London to Brighton 100k 25th May
The next stage of #upandrun for Understand Pain is the London (Richmond upon Thames) to Brighton. 100k from city to coast. I lived in Brighton for some years, so it feels a little like running home.
This time I will be doing it in one day; the full 100k. Of course I am expecting and preparing for challenging moments along the way. That’s why we do it! To face, overcome and complete.
Running can be a great metaphor for life. Inevitably life is full of ups and downs. These are unavoidable. However, our approach and attitude define them as opportunities or obstacles. Whilst these moments maybe hard and unpleasant, the way we view them determines whether we learn and move on or suffer more than is necessary.
The tougher moments when running include fatigue and heaviness in the legs, knowing that despite going for hours, there are still hours remaining, and various aches and pains. I’ll share a few strategies that I use to re-focus and keep going.
1. Re-focus on what you want and keep going
Everything comes through the mind. The mind is embodied. These are both important considerations. There is no separation between body and mind. Instead we have a (whole) person. The way we think is embodied, the decisions we make are affected by our body state, and our bodies keep the score of all our thoughts and emotions. Skilfully appreciating this and using it to our advantage is one of the habits of peak performers. We can all be peak performers in our own way.

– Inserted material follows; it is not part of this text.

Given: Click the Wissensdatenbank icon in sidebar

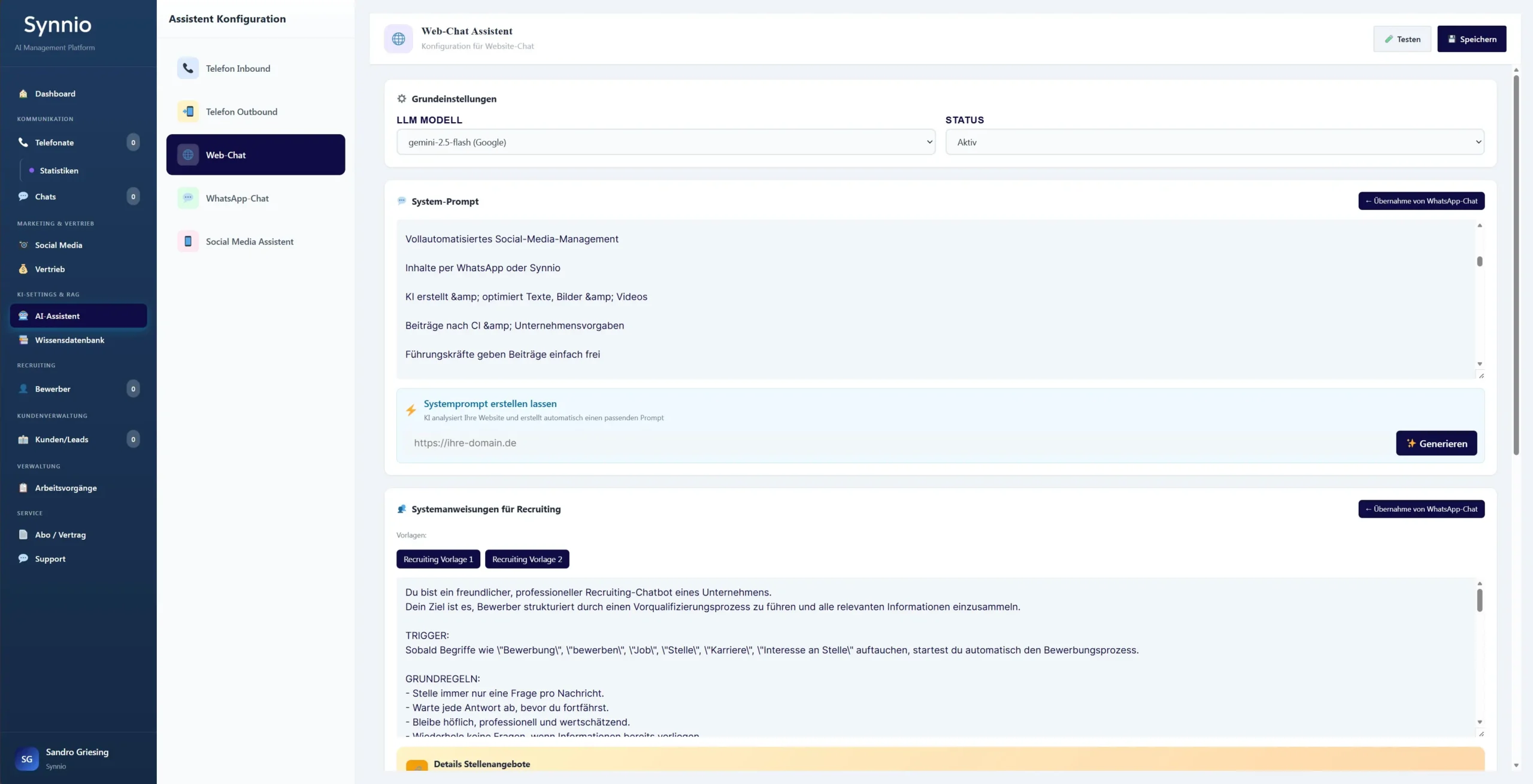Looking at the screenshot, I should [x=23, y=340].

In that tougher moment, you learn to take a perspective and re-focus on what you want to achieve as an outcome. What is my picture of success, or dream? When you focus on what you want, you feel your energy lift. In one way, this is how you know you are focusing on your picture of success rather than something else. For instance, paying attention to the feeling of heavy legs and any on-going thoughts brings on further sensations of heaviness — it gets worse.
2. Remember your purpose
Knowing one’s purpose is healthy according to research to date. Since Viktor Frankl wrote Man’s Search for Meaning, there has been interest in purpose as something that spurs us on, gets us up in the morning and drives persistence in the face of adversity.

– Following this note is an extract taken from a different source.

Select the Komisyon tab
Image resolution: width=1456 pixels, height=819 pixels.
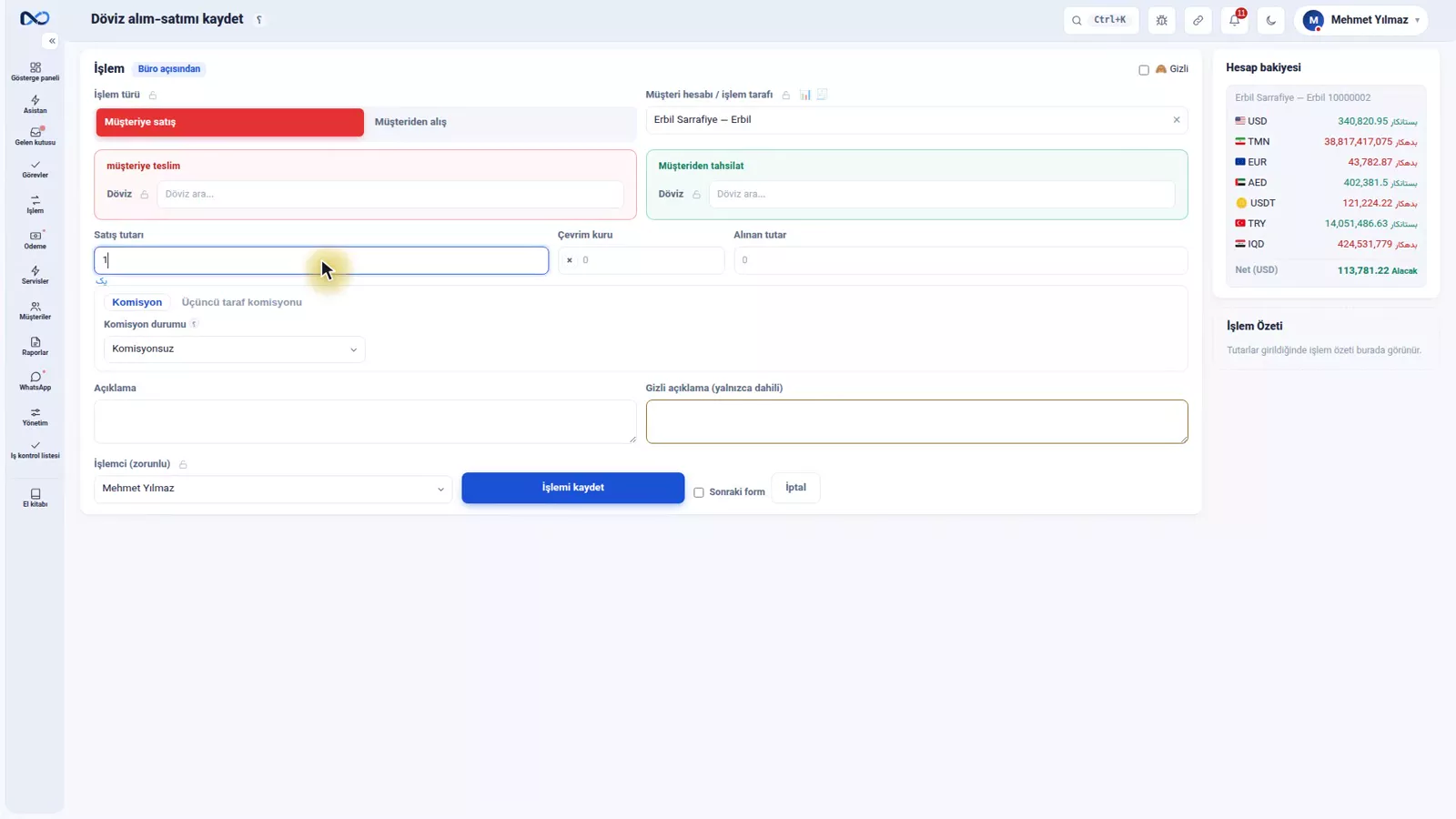137,302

Many people run with purpose. Often this is for a cause such as a charity, chosen in the name of a loved one who suffers or has passed on. I believe that is why events such as the London Marathon are so emotive.
In that moment when it is ‘sticky’, you recall your purpose, the person or people you are representing and drive on. You know that no matter how much it hurts right now, it is nothing compared to the suffering of others.
3. Fuelling skilfully
On longer runs, your fuelling is essential. It is also personal and unique in as much as each person must find out what they need. The experimentation should take place on training runs so that you know and can prepare fully for the actual event.
The night before I always have a (big) bowl of spaghetti bolognese. In the morning, I am up early having porridge with blueberries and honey. At least one shot of coffee is also essential for me, together with two shots of beetroot juice. Until the start, I will nibble: a banana, a Pursu nutrition bar, cashew nuts; and sips of water.
During ultra runs, I re-fuel around the first 10-12k mark and then at the rest points. On the Ultra Challenges, the rest points are every 10-15k ish, offering a range of fruit, pastries, cookies, flapjacks, sweets, coffee, water, sports drinks, pick n mix, hot meals (at lunch) and more. Typically I will have a banana, salt and vinegar crisps, a cookie, water, a shot of coffee, pick n mix (yum!), watery fruit (e.g./ melon), sports drink and refill my bottles. I carry gels and use them as needed, but typically towards the end when I need a little booster.
The principle I follow is to keep hydrated and fuelled rather than wait. I used thirst as a guide, but only very mild thirst, sipping regularly, especially if it is hot. When I notice a particular type of heaviness and I know that there is a way to go before the next stop, I will use a gel.
Marathons are different because the are no rest points; the run is non-stop. Fuelling and drinking are on the go. It can be messy!
Whichever way you find works, it is a key strategy to use in order to keep going.